** Start of EXERCISE INPUTS **
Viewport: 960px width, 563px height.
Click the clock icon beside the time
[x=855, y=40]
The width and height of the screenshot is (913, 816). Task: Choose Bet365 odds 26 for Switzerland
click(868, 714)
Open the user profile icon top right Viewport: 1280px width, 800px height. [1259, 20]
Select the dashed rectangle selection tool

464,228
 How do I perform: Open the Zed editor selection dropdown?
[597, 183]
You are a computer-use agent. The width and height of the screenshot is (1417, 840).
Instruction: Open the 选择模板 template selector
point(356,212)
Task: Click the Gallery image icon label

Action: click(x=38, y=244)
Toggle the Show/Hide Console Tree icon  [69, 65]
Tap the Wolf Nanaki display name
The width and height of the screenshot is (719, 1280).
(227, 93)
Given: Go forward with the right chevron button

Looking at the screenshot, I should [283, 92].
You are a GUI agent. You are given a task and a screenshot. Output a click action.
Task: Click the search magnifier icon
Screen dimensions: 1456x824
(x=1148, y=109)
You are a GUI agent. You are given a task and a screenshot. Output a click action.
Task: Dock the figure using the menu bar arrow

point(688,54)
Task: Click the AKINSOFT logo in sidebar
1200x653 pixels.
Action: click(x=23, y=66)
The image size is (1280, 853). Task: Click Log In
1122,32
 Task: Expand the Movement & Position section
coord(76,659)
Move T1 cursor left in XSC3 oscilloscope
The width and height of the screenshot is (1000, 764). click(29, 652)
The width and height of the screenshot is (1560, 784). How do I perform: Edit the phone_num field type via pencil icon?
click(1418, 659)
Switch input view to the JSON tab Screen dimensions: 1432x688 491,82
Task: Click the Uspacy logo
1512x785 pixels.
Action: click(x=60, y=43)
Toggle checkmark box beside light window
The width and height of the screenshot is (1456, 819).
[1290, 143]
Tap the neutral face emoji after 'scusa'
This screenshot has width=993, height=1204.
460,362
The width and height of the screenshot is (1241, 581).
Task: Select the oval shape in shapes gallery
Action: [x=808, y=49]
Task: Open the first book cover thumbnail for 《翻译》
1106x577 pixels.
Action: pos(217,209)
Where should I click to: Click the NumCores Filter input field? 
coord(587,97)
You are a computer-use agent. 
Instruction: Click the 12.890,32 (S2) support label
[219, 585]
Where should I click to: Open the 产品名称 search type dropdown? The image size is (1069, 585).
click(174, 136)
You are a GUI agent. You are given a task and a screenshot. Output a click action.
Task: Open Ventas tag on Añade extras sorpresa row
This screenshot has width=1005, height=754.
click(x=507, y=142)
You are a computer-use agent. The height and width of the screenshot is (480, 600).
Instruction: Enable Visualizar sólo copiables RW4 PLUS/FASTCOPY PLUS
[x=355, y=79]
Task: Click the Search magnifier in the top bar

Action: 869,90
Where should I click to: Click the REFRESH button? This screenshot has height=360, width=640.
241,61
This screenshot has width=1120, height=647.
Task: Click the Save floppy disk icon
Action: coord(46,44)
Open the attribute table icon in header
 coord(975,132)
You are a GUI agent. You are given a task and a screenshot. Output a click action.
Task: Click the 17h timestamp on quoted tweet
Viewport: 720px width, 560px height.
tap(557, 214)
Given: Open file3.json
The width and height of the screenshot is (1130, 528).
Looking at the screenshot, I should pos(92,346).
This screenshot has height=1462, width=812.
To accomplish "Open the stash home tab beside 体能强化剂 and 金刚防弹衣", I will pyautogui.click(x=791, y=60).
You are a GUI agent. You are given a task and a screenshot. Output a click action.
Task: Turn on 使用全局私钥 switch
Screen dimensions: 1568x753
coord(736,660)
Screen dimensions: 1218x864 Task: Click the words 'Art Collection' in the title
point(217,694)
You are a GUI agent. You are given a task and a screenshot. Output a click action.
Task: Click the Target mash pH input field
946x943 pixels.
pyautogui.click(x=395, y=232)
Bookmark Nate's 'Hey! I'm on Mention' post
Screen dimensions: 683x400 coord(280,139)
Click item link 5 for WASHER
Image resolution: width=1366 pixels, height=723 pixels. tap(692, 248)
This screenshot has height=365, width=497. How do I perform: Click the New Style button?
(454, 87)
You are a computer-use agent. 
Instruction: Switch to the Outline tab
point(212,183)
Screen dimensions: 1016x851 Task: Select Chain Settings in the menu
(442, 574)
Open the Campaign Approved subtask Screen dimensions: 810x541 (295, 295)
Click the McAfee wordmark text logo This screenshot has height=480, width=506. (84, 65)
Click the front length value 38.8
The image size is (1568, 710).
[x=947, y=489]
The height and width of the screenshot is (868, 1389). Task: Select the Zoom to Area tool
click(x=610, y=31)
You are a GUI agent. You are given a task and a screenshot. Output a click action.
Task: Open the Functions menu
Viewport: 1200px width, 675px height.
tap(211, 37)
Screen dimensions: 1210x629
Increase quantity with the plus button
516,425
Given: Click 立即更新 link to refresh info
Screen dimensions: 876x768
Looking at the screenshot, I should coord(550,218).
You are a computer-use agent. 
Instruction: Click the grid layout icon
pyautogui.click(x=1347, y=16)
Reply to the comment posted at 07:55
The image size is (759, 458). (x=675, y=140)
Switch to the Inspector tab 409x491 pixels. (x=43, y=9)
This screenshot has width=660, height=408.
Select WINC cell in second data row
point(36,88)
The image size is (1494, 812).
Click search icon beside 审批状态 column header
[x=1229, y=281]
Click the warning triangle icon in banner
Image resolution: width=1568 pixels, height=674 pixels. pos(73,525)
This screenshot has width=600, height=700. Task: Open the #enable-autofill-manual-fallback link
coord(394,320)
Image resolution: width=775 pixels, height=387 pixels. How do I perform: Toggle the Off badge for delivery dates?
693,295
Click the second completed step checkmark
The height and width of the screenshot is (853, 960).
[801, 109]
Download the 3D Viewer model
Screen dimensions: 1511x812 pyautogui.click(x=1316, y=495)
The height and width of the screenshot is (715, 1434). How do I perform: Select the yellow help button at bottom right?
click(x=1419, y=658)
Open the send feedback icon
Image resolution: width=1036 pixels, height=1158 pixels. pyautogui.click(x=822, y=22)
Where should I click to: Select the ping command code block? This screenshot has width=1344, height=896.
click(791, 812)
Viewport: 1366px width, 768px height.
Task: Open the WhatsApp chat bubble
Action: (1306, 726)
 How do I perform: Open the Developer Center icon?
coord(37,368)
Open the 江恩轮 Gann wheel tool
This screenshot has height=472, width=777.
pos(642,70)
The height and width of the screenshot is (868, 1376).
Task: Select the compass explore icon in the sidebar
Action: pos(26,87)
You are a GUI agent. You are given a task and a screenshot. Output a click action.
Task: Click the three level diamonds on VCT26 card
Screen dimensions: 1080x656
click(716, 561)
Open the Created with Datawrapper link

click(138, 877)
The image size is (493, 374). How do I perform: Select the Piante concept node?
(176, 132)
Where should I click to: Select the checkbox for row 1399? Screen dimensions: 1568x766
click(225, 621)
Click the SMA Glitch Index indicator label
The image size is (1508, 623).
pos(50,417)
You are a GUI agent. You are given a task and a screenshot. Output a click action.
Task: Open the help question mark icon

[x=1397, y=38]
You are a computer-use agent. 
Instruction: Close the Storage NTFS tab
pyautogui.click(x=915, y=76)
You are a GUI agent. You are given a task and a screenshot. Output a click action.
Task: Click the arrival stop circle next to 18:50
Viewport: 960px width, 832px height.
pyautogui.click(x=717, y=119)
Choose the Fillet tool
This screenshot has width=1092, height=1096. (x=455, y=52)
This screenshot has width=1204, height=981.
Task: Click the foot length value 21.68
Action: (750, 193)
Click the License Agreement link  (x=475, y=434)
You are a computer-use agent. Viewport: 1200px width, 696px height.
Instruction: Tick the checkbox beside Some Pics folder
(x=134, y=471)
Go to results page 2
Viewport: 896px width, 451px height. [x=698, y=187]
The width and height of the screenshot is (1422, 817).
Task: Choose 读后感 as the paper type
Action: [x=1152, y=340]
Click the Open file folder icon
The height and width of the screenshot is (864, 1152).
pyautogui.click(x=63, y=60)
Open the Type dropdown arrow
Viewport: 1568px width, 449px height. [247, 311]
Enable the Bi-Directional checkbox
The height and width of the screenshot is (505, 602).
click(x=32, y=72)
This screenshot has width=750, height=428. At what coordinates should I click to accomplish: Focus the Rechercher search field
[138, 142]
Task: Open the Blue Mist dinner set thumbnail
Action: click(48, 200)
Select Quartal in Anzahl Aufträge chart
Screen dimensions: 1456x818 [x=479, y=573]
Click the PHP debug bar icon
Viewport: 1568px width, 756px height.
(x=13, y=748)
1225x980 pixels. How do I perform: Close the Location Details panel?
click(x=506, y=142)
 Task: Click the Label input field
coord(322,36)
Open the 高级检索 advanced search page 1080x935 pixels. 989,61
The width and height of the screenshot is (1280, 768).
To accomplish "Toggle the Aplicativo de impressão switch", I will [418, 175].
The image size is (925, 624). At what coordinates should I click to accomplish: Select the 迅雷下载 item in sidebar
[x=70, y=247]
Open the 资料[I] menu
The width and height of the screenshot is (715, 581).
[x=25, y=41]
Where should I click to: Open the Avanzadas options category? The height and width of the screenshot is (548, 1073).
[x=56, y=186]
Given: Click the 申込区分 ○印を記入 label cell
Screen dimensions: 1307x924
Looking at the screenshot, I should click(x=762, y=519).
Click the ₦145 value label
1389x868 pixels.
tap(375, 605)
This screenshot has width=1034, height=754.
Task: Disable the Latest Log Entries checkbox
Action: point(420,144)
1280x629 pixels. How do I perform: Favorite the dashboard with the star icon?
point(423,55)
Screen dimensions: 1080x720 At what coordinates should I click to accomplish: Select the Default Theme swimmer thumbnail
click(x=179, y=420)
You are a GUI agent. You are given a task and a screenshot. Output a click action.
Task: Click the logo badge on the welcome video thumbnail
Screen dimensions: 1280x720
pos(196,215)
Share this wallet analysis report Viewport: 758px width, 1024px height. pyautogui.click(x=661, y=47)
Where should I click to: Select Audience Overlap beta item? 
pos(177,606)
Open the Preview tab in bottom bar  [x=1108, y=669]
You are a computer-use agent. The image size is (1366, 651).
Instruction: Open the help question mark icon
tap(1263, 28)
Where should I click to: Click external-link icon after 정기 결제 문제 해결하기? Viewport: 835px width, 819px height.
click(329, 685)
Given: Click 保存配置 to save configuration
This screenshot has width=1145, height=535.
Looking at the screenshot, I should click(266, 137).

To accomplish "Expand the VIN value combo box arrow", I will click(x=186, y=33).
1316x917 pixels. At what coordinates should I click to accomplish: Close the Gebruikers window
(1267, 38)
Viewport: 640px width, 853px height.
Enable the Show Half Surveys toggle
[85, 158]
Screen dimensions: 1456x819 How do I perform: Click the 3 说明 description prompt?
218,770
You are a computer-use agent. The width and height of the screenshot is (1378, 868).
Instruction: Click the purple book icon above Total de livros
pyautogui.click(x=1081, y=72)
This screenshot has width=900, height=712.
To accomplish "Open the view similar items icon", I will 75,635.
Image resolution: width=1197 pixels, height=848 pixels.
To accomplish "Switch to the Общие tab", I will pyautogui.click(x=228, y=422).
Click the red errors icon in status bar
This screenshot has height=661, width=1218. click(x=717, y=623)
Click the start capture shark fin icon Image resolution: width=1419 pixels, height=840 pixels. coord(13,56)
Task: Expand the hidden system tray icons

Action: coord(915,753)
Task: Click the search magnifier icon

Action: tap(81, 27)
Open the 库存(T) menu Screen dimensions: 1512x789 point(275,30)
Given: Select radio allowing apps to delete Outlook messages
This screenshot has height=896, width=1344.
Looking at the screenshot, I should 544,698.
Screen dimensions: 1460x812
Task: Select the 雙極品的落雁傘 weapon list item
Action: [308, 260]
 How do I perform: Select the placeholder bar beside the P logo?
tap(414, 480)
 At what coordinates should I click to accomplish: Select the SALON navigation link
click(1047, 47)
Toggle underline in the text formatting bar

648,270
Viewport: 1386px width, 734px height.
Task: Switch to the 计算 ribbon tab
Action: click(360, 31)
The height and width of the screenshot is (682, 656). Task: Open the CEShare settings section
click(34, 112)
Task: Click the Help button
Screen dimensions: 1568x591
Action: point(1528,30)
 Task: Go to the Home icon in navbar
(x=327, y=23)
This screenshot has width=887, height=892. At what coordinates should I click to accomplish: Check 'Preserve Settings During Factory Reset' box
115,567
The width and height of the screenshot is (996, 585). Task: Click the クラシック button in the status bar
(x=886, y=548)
** End of EXERCISE INPUTS **
● **WORK TO COMPLETE**: Substitute "side panel" for "sidebar" in the data from the line with "Task: Click the Label input field" up to and including the line with "[x=25, y=41]", and give those lines back with nothing else changed.

● **TASK OUTPUT**:
 Task: Click the Label input field
coord(322,36)
Open the 高级检索 advanced search page 1080x935 pixels. 989,61
The width and height of the screenshot is (1280, 768).
To accomplish "Toggle the Aplicativo de impressão switch", I will [418, 175].
The image size is (925, 624). At what coordinates should I click to accomplish: Select the 迅雷下载 item in side panel
[x=70, y=247]
Open the 资料[I] menu
The width and height of the screenshot is (715, 581).
[x=25, y=41]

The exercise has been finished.